◆ **Task details**
Each entry should be duplicated exactly, with no line missing.

Saved entries:

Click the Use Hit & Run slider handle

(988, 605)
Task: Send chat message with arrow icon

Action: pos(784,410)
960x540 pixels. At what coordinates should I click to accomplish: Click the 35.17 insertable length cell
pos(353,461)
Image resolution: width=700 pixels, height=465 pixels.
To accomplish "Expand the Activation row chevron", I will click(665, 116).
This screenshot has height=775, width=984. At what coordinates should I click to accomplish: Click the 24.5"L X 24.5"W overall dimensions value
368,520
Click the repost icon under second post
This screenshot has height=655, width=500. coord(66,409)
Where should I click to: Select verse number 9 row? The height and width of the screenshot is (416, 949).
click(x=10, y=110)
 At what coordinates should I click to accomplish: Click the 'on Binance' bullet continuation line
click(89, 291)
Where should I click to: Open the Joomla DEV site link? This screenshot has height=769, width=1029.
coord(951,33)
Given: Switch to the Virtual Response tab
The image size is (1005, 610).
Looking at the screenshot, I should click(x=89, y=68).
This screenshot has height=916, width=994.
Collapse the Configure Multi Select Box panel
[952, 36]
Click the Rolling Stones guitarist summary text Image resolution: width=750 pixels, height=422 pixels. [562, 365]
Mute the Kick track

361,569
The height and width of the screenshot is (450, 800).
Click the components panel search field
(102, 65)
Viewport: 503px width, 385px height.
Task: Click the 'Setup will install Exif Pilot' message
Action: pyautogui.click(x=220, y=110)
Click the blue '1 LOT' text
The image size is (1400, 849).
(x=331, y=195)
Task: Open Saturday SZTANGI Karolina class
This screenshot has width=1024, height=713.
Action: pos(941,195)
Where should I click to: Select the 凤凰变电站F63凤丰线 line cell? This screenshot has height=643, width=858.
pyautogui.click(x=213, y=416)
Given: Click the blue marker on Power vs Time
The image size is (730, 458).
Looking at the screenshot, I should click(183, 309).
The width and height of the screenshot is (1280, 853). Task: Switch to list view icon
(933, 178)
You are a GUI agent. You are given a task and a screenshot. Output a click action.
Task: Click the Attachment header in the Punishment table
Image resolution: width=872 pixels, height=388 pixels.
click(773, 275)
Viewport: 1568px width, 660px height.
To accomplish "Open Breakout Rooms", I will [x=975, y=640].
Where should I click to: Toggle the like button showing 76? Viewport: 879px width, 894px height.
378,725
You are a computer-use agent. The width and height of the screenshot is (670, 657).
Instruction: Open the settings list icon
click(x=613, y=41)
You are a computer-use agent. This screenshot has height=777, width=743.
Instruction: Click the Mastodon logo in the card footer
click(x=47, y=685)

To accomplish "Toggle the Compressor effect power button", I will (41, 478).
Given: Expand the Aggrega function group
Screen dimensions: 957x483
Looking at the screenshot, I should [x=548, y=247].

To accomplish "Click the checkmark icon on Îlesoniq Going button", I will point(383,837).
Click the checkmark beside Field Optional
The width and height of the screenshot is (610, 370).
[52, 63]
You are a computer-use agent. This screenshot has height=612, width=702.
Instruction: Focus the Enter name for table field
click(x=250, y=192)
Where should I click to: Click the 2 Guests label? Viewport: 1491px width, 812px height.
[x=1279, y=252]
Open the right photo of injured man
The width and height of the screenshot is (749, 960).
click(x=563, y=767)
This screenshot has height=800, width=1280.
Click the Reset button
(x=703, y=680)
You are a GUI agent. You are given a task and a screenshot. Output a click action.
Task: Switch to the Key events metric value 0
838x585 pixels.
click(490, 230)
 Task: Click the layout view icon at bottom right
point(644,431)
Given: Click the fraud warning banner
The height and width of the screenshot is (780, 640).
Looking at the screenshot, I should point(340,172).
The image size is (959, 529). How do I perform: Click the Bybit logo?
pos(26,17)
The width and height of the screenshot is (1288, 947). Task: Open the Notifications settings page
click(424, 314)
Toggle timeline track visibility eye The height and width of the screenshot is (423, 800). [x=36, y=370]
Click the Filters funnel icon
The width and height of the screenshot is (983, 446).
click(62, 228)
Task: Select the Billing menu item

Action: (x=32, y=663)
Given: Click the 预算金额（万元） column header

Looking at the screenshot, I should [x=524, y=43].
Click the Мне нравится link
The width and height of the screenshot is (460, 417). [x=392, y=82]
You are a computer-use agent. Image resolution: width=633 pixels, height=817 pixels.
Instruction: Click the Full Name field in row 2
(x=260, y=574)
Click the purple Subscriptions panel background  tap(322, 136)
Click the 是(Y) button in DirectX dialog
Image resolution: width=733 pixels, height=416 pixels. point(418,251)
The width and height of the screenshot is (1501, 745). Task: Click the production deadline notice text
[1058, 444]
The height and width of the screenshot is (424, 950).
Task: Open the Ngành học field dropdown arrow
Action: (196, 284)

◆ **Exercise result**
Click the Use Hit & Run slider handle

(988, 605)
Task: Send chat message with arrow icon

Action: pos(784,410)
960x540 pixels. At what coordinates should I click to accomplish: Click the 35.17 insertable length cell
pos(353,461)
Image resolution: width=700 pixels, height=465 pixels.
To accomplish "Expand the Activation row chevron", I will click(665, 116).
This screenshot has height=775, width=984. At what coordinates should I click to accomplish: Click the 24.5"L X 24.5"W overall dimensions value
368,520
Click the repost icon under second post
This screenshot has height=655, width=500. coord(66,409)
Where should I click to: Select verse number 9 row? The height and width of the screenshot is (416, 949).
click(x=10, y=110)
 At what coordinates should I click to accomplish: Click the 'on Binance' bullet continuation line
click(89, 291)
Where should I click to: Open the Joomla DEV site link? This screenshot has height=769, width=1029.
coord(951,33)
Given: Switch to the Virtual Response tab
The image size is (1005, 610).
Looking at the screenshot, I should click(x=89, y=68).
This screenshot has height=916, width=994.
Collapse the Configure Multi Select Box panel
[952, 36]
Click the Rolling Stones guitarist summary text Image resolution: width=750 pixels, height=422 pixels. [562, 365]
Mute the Kick track

361,569
The height and width of the screenshot is (450, 800).
Click the components panel search field
(102, 65)
Viewport: 503px width, 385px height.
Task: Click the 'Setup will install Exif Pilot' message
Action: pyautogui.click(x=220, y=110)
Click the blue '1 LOT' text
The image size is (1400, 849).
(x=331, y=195)
Task: Open Saturday SZTANGI Karolina class
This screenshot has width=1024, height=713.
Action: pos(941,195)
Where should I click to: Select the 凤凰变电站F63凤丰线 line cell? This screenshot has height=643, width=858.
pyautogui.click(x=213, y=416)
Given: Click the blue marker on Power vs Time
The image size is (730, 458).
Looking at the screenshot, I should click(183, 309).
The width and height of the screenshot is (1280, 853). Task: Switch to list view icon
(933, 178)
You are a GUI agent. You are given a task and a screenshot. Output a click action.
Task: Click the Attachment header in the Punishment table
Image resolution: width=872 pixels, height=388 pixels.
click(773, 275)
Viewport: 1568px width, 660px height.
To accomplish "Open Breakout Rooms", I will [x=975, y=640].
Where should I click to: Toggle the like button showing 76? Viewport: 879px width, 894px height.
378,725
You are a computer-use agent. The width and height of the screenshot is (670, 657).
Instruction: Open the settings list icon
click(x=613, y=41)
You are a computer-use agent. This screenshot has height=777, width=743.
Instruction: Click the Mastodon logo in the card footer
click(x=47, y=685)

To accomplish "Toggle the Compressor effect power button", I will (41, 478).
Given: Expand the Aggrega function group
Screen dimensions: 957x483
Looking at the screenshot, I should [x=548, y=247].

To accomplish "Click the checkmark icon on Îlesoniq Going button", I will point(383,837).
Click the checkmark beside Field Optional
The width and height of the screenshot is (610, 370).
[52, 63]
You are a computer-use agent. This screenshot has height=612, width=702.
Instruction: Focus the Enter name for table field
click(x=250, y=192)
Where should I click to: Click the 2 Guests label? Viewport: 1491px width, 812px height.
[x=1279, y=252]
Open the right photo of injured man
The width and height of the screenshot is (749, 960).
click(x=563, y=767)
This screenshot has height=800, width=1280.
Click the Reset button
(x=703, y=680)
You are a GUI agent. You are given a task and a screenshot. Output a click action.
Task: Switch to the Key events metric value 0
838x585 pixels.
click(490, 230)
 Task: Click the layout view icon at bottom right
point(644,431)
Given: Click the fraud warning banner
The height and width of the screenshot is (780, 640).
Looking at the screenshot, I should point(340,172).
The image size is (959, 529). How do I perform: Click the Bybit logo?
pos(26,17)
The width and height of the screenshot is (1288, 947). Task: Open the Notifications settings page
click(424, 314)
Toggle timeline track visibility eye The height and width of the screenshot is (423, 800). [x=36, y=370]
Click the Filters funnel icon
The width and height of the screenshot is (983, 446).
click(62, 228)
Task: Select the Billing menu item

Action: (x=32, y=663)
Given: Click the 预算金额（万元） column header

Looking at the screenshot, I should [x=524, y=43].
Click the Мне нравится link
The width and height of the screenshot is (460, 417). [x=392, y=82]
You are a computer-use agent. Image resolution: width=633 pixels, height=817 pixels.
Instruction: Click the Full Name field in row 2
(x=260, y=574)
Click the purple Subscriptions panel background  tap(322, 136)
Click the 是(Y) button in DirectX dialog
Image resolution: width=733 pixels, height=416 pixels. point(418,251)
The width and height of the screenshot is (1501, 745). Task: Click the production deadline notice text
[1058, 444]
The height and width of the screenshot is (424, 950).
Task: Open the Ngành học field dropdown arrow
Action: (196, 284)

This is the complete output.